**PROVIDED MATERIAL**
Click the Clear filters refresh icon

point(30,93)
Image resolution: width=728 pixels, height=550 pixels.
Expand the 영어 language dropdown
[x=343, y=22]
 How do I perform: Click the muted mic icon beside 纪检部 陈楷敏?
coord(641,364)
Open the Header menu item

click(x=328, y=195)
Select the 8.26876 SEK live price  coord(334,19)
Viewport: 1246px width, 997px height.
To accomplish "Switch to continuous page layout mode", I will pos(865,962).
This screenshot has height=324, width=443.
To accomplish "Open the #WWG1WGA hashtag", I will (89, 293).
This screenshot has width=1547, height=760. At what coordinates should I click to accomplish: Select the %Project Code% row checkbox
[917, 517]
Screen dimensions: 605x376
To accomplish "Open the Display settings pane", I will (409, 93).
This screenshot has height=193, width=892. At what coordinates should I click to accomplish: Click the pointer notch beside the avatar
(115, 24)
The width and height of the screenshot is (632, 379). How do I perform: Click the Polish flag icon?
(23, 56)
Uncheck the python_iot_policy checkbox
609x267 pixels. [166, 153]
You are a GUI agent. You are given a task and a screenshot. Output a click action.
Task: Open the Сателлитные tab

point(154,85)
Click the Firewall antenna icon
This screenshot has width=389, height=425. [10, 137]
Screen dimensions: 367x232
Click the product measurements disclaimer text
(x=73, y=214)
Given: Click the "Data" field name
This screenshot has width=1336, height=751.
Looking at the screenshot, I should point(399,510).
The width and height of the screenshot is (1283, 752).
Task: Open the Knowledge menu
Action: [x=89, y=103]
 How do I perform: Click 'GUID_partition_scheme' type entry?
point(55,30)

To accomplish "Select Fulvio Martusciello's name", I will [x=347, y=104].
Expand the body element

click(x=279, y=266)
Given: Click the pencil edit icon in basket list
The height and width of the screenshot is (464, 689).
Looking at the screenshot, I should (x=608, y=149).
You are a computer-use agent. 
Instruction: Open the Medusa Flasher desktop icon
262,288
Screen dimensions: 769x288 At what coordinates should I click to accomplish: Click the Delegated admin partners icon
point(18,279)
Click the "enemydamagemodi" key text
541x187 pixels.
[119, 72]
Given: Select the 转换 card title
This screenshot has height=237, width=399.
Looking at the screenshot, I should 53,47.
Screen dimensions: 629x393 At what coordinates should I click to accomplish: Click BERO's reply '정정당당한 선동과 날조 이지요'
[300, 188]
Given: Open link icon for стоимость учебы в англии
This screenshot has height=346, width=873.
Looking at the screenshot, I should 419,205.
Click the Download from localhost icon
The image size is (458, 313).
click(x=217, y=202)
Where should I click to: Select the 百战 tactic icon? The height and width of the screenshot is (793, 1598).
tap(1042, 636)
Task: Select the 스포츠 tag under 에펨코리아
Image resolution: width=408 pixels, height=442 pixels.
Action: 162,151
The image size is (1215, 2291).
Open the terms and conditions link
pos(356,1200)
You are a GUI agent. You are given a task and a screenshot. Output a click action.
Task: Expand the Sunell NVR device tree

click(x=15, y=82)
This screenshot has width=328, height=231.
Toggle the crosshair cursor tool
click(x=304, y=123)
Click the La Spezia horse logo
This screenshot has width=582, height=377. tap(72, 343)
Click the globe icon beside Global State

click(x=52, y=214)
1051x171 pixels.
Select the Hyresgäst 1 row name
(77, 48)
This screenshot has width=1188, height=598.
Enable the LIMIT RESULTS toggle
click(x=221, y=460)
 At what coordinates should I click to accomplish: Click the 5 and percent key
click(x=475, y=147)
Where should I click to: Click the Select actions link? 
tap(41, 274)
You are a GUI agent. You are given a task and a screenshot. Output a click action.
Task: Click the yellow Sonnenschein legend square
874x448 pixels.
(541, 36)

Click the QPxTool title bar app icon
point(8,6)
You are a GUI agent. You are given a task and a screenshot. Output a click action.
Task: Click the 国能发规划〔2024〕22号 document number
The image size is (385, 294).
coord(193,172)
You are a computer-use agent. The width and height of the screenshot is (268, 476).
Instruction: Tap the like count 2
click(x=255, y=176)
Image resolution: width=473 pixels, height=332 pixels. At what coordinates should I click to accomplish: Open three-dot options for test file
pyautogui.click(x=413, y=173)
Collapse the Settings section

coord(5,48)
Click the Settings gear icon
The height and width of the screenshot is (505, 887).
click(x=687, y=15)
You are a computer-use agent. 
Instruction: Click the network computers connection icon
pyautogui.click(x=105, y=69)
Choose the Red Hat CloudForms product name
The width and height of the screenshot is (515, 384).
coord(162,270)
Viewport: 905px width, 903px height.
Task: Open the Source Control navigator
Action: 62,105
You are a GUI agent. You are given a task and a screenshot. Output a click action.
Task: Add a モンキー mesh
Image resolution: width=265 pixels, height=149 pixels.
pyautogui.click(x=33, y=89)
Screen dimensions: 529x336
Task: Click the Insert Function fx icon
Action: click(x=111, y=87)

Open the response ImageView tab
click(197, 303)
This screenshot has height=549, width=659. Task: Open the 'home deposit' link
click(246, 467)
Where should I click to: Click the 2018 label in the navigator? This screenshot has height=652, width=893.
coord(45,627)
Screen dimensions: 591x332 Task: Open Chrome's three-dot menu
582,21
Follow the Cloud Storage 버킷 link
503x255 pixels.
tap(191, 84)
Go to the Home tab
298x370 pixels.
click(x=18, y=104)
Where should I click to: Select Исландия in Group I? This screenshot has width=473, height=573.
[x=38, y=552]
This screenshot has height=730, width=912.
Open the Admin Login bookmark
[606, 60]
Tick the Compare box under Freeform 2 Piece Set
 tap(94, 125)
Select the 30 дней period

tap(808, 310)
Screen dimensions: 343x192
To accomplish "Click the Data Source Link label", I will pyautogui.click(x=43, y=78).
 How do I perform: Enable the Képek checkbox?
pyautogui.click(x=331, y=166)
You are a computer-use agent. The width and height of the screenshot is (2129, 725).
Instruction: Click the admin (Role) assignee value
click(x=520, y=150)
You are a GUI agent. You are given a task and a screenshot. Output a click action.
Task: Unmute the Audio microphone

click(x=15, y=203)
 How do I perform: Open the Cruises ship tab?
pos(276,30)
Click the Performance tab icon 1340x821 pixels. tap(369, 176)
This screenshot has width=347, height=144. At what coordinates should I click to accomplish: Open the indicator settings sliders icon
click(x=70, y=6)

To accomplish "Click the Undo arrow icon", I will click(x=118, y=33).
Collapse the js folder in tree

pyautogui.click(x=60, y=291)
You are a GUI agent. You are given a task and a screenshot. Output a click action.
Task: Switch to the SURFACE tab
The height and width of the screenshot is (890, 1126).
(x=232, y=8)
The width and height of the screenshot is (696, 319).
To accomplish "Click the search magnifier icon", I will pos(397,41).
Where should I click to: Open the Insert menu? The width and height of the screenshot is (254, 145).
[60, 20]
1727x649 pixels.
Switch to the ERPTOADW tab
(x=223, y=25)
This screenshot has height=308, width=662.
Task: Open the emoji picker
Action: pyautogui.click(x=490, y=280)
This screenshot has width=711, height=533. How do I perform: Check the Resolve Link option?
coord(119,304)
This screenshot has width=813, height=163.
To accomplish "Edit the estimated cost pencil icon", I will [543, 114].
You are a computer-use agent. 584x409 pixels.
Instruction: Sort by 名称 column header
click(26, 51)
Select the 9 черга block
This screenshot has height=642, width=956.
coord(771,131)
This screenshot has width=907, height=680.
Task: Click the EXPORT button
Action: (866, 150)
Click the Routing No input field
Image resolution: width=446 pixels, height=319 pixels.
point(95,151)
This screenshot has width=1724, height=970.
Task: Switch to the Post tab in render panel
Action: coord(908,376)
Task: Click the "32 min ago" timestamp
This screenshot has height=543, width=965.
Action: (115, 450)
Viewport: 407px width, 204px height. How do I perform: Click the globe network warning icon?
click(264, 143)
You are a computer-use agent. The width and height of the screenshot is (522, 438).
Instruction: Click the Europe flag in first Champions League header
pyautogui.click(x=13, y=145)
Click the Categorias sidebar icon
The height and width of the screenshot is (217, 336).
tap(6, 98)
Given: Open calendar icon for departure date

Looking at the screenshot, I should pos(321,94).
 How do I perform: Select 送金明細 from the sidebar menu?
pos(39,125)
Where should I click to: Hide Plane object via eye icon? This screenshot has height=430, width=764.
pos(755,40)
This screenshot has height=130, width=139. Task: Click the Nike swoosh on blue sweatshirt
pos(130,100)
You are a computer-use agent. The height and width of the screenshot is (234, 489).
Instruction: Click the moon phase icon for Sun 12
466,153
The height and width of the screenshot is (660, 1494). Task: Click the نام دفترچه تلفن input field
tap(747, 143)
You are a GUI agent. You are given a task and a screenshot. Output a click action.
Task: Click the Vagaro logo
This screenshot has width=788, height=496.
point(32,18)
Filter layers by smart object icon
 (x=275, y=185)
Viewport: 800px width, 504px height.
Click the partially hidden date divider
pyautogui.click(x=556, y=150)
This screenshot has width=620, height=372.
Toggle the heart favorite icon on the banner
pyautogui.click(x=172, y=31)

**INSTRUCTIONS TO FOLLOW**
Please, from the material above, copy only the lines from the line with "Screen dimensions: 591x332" up to and including the line with "Task: Switch to the SURFACE tab", exactly as written.

**COMPLETED EXERCISE**
Screen dimensions: 591x332 Task: Open Chrome's three-dot menu
582,21
Follow the Cloud Storage 버킷 link
503x255 pixels.
tap(191, 84)
Go to the Home tab
298x370 pixels.
click(x=18, y=104)
Where should I click to: Select Исландия in Group I? This screenshot has width=473, height=573.
[x=38, y=552]
This screenshot has height=730, width=912.
Open the Admin Login bookmark
[606, 60]
Tick the Compare box under Freeform 2 Piece Set
 tap(94, 125)
Select the 30 дней period

tap(808, 310)
Screen dimensions: 343x192
To accomplish "Click the Data Source Link label", I will pyautogui.click(x=43, y=78).
 How do I perform: Enable the Képek checkbox?
pyautogui.click(x=331, y=166)
You are a computer-use agent. The width and height of the screenshot is (2129, 725).
Instruction: Click the admin (Role) assignee value
click(x=520, y=150)
You are a GUI agent. You are given a task and a screenshot. Output a click action.
Task: Unmute the Audio microphone

click(x=15, y=203)
 How do I perform: Open the Cruises ship tab?
pos(276,30)
Click the Performance tab icon 1340x821 pixels. tap(369, 176)
This screenshot has width=347, height=144. At what coordinates should I click to accomplish: Open the indicator settings sliders icon
click(x=70, y=6)

To accomplish "Click the Undo arrow icon", I will click(x=118, y=33).
Collapse the js folder in tree

pyautogui.click(x=60, y=291)
You are a GUI agent. You are given a task and a screenshot. Output a click action.
Task: Switch to the SURFACE tab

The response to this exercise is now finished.